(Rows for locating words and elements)
####################

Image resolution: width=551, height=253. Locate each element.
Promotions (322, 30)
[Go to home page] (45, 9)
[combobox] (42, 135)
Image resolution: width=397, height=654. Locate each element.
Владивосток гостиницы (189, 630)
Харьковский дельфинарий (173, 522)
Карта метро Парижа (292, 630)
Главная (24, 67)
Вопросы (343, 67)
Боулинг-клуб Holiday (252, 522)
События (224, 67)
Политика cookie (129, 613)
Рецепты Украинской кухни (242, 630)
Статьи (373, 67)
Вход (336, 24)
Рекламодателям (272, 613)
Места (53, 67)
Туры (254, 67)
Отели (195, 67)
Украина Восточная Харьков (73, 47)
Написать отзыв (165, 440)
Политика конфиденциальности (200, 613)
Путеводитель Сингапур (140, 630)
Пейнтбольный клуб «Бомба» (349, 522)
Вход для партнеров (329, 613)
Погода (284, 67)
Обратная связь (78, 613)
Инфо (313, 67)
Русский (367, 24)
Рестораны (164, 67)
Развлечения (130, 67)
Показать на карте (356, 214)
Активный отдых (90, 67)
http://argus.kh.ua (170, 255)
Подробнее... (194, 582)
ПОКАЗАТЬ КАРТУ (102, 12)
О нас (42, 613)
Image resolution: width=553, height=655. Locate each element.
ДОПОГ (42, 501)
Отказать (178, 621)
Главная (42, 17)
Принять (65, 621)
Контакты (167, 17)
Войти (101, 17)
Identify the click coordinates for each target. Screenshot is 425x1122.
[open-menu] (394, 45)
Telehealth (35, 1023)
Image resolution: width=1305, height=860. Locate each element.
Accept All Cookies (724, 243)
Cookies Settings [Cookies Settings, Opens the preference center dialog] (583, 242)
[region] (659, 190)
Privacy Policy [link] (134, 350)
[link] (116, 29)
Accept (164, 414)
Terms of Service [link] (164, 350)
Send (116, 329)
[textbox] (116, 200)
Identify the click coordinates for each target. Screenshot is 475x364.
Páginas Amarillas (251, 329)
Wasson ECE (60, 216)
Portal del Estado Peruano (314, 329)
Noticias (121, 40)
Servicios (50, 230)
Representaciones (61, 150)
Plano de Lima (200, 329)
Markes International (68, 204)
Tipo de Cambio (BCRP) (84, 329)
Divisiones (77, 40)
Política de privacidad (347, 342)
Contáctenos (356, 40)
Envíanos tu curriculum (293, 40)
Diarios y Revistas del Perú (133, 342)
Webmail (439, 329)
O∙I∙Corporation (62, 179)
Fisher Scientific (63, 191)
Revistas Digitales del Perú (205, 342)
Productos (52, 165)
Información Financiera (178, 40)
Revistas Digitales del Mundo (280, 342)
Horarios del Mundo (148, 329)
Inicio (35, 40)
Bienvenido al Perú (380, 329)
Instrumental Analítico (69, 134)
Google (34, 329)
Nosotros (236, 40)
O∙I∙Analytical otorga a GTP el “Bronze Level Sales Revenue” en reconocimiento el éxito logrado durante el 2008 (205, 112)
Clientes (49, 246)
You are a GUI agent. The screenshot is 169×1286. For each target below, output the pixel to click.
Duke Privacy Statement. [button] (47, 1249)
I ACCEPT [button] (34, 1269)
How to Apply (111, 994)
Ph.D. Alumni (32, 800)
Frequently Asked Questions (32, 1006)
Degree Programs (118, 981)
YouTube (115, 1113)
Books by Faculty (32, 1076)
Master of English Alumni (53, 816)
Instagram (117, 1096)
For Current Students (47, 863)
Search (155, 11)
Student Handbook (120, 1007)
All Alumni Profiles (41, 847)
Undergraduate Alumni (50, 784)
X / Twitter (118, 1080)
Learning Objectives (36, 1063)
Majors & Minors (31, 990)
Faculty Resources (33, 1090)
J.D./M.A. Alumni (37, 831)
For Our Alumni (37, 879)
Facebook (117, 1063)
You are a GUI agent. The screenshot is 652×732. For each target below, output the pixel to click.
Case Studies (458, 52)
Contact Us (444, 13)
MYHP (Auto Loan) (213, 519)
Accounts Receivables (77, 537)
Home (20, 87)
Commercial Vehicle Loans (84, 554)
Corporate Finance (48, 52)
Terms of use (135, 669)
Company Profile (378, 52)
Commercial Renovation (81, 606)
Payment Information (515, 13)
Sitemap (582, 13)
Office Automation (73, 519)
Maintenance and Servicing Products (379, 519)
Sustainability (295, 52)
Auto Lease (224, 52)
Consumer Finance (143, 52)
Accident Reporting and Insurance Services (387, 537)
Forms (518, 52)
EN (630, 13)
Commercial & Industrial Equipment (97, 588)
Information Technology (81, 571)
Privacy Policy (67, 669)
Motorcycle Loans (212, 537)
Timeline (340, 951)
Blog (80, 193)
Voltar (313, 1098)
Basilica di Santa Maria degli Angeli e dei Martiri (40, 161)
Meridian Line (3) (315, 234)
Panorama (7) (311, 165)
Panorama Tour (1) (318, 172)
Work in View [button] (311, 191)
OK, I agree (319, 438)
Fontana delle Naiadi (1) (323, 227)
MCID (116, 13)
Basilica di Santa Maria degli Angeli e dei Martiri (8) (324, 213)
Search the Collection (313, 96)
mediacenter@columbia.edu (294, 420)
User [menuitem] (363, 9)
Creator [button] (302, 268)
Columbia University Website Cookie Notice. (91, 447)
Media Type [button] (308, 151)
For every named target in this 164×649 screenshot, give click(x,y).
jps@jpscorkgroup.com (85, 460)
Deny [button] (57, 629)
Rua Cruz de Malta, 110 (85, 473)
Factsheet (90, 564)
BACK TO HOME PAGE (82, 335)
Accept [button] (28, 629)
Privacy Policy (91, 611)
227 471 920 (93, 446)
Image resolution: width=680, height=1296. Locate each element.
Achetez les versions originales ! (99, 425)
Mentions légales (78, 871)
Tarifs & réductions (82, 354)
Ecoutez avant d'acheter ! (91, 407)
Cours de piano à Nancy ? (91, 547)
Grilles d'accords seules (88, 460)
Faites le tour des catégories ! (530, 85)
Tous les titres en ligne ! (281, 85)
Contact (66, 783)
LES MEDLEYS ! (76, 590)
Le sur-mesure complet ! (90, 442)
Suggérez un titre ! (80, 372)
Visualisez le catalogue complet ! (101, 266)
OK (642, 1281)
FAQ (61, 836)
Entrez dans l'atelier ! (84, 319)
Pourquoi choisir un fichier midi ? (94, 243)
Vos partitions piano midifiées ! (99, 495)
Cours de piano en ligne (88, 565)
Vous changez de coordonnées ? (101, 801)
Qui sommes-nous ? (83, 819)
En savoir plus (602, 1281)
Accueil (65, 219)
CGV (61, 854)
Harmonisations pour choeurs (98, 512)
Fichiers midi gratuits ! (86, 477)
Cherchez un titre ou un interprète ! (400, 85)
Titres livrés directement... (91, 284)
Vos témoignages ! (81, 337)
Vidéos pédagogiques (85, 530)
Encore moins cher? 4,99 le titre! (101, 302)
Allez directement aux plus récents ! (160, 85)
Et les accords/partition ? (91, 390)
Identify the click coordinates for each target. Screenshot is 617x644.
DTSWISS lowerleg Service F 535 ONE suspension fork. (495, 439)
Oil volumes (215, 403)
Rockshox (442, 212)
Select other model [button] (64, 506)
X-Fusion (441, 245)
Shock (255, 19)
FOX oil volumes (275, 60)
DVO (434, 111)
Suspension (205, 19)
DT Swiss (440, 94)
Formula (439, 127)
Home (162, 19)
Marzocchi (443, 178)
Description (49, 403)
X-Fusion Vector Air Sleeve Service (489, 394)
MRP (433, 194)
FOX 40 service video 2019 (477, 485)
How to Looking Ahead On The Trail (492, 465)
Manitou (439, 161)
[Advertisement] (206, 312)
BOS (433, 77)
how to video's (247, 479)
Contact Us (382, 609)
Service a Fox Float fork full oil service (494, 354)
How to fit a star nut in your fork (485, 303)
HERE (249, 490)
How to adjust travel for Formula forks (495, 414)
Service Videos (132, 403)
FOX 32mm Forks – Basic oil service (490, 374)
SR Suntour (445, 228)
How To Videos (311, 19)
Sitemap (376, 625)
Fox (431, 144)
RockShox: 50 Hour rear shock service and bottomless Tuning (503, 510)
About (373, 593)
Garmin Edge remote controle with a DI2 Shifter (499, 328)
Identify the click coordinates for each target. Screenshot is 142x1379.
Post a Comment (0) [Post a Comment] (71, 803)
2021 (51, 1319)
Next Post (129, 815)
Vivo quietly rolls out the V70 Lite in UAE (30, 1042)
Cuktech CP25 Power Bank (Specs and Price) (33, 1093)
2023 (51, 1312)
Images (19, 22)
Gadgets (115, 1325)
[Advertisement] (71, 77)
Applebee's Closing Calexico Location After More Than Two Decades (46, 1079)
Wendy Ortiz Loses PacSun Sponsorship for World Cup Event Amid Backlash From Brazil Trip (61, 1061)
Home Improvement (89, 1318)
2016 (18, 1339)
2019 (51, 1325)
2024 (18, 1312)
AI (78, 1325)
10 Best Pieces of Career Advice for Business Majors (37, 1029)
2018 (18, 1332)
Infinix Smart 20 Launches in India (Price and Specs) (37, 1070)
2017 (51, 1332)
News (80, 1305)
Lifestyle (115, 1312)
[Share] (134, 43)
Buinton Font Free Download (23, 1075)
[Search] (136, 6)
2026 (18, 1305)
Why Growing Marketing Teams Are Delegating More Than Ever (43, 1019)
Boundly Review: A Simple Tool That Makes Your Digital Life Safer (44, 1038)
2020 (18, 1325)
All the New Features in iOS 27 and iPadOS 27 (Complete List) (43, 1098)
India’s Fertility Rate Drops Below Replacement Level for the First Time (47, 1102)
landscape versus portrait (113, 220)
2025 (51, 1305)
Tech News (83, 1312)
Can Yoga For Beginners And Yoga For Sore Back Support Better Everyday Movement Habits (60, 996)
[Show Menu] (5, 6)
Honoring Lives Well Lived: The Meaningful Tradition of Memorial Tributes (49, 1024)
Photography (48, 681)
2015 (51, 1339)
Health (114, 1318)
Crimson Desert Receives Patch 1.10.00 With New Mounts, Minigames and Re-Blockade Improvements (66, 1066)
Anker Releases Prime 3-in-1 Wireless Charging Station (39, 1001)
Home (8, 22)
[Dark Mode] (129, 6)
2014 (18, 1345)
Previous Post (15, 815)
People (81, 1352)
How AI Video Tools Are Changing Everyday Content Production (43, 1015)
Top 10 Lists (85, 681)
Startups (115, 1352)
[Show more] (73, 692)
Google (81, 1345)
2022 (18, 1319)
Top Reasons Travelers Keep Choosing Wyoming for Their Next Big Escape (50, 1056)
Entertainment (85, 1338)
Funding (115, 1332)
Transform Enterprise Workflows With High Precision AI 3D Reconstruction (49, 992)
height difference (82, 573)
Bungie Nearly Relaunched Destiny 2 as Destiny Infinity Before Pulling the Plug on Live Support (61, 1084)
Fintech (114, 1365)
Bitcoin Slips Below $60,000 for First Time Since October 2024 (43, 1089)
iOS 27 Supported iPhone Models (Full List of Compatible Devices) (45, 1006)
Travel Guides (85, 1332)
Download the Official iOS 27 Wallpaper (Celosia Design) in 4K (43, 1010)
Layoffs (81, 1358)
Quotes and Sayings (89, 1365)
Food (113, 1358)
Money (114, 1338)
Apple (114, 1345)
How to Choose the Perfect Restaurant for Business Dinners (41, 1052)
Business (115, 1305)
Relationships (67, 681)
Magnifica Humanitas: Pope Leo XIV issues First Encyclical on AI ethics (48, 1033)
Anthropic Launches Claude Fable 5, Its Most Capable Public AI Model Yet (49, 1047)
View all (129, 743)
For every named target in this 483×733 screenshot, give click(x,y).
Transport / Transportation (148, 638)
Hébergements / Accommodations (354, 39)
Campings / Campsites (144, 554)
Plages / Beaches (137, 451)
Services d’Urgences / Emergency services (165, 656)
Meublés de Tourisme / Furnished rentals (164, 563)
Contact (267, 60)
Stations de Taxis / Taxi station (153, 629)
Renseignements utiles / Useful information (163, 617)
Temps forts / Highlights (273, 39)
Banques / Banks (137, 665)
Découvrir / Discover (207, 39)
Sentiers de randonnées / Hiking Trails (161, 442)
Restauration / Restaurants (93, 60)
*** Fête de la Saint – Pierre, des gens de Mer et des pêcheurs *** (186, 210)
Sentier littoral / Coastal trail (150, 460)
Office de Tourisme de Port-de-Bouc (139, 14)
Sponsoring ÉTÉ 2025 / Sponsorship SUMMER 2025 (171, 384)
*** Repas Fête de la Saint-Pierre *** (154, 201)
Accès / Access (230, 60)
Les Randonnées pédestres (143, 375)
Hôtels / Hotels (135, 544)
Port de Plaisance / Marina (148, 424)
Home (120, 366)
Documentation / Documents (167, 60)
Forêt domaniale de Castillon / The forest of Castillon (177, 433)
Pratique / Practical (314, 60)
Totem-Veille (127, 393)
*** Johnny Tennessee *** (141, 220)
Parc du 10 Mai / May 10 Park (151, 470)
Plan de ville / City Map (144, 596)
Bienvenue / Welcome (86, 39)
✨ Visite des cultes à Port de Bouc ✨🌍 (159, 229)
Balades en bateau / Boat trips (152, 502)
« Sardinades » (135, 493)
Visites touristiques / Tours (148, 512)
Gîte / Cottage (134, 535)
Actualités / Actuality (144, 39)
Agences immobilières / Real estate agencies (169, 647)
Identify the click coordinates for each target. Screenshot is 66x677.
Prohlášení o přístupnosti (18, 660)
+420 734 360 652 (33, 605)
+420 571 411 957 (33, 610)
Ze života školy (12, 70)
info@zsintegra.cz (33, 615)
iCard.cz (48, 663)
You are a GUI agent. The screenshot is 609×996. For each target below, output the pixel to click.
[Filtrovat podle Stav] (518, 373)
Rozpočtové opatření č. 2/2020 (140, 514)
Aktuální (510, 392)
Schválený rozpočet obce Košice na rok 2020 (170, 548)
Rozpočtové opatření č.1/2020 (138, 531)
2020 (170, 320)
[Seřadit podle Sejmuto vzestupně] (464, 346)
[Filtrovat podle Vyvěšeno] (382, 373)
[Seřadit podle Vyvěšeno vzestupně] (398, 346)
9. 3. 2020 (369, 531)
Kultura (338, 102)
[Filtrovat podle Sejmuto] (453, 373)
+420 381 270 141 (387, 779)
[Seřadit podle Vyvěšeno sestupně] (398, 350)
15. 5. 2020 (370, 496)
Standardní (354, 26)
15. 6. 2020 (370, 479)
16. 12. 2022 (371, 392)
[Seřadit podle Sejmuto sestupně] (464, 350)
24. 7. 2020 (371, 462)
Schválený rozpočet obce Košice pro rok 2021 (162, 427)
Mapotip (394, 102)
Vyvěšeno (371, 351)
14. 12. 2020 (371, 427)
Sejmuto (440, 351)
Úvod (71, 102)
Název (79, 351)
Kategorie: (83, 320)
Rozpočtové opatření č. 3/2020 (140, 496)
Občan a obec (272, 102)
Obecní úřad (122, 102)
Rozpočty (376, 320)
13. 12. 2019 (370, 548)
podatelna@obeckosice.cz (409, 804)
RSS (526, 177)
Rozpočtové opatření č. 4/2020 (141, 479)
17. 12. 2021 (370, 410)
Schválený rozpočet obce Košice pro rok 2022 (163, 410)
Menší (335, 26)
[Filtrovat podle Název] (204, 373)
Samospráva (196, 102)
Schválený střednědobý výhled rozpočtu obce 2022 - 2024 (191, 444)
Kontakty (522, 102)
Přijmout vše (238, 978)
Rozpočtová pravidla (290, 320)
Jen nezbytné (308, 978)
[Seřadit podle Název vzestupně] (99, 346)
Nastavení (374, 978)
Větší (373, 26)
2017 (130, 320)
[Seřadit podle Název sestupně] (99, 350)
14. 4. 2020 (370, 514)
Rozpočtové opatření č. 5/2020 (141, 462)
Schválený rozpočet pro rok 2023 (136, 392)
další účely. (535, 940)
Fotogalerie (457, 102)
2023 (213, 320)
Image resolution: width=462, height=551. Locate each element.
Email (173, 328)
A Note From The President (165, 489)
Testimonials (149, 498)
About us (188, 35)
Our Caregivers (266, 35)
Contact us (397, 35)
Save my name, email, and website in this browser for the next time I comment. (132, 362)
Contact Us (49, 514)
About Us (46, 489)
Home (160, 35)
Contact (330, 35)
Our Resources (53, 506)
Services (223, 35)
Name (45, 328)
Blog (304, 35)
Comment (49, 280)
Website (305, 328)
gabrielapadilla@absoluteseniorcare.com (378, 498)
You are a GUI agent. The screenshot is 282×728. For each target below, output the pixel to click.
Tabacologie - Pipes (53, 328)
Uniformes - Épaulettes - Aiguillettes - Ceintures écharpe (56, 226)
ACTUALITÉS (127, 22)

####################

Your goal: Write out the rows again, starting with the line with "MRP (433, 194)" and going on through the line with "Anker Releases Prime", and switch "Specs" to "Specifications" while leaving all else unchanged. Give only those lines.

Result below:
MRP (433, 194)
FOX 40 service video 2019 (477, 485)
How to Looking Ahead On The Trail (492, 465)
Manitou (439, 161)
[Advertisement] (206, 312)
BOS (433, 77)
how to video's (247, 479)
Contact Us (382, 609)
Service a Fox Float fork full oil service (494, 354)
How to fit a star nut in your fork (485, 303)
HERE (249, 490)
How to adjust travel for Formula forks (495, 414)
Service Videos (132, 403)
FOX 32mm Forks – Basic oil service (490, 374)
SR Suntour (445, 228)
How To Videos (311, 19)
Sitemap (376, 625)
Fox (431, 144)
RockShox: 50 Hour rear shock service and bottomless Tuning (503, 510)
About (373, 593)
Garmin Edge remote controle with a DI2 Shifter (499, 328)
Identify the click coordinates for each target. Screenshot is 142x1379.
Post a Comment (0) [Post a Comment] (71, 803)
2021 (51, 1319)
Next Post (129, 815)
Vivo quietly rolls out the V70 Lite in UAE (30, 1042)
Cuktech CP25 Power Bank (Specifications and Price) (33, 1093)
2023 (51, 1312)
Images (19, 22)
Gadgets (115, 1325)
[Advertisement] (71, 77)
Applebee's Closing Calexico Location After More Than Two Decades (46, 1079)
Wendy Ortiz Loses PacSun Sponsorship for World Cup Event Amid Backlash From Brazil Trip (61, 1061)
Home Improvement (89, 1318)
2016 (18, 1339)
2019 (51, 1325)
2024 (18, 1312)
AI (78, 1325)
10 Best Pieces of Career Advice for Business Majors (37, 1029)
2018 (18, 1332)
Infinix Smart 20 Launches in India (Price and Specifications) (37, 1070)
2017 (51, 1332)
News (80, 1305)
Lifestyle (115, 1312)
[Share] (134, 43)
Buinton Font Free Download (23, 1075)
[Search] (136, 6)
2026 (18, 1305)
Why Growing Marketing Teams Are Delegating More Than Ever (43, 1019)
Boundly Review: A Simple Tool That Makes Your Digital Life Safer (44, 1038)
2020 (18, 1325)
All the New Features in iOS 27 and iPadOS 27 (Complete List) (43, 1098)
India’s Fertility Rate Drops Below Replacement Level for the First Time (47, 1102)
landscape versus portrait (113, 220)
2025 (51, 1305)
Tech News (83, 1312)
Can Yoga For Beginners And Yoga For Sore Back Support Better Everyday Movement Habits (60, 996)
[Show Menu] (5, 6)
Honoring Lives Well Lived: The Meaningful Tradition of Memorial Tributes (49, 1024)
Photography (48, 681)
2015 (51, 1339)
Health (114, 1318)
Crimson Desert Receives Patch 1.10.00 With New Mounts, Minigames and Re-Blockade Improvements (66, 1066)
Anker Releases Prime 3-in-1 Wireless Charging Station (39, 1001)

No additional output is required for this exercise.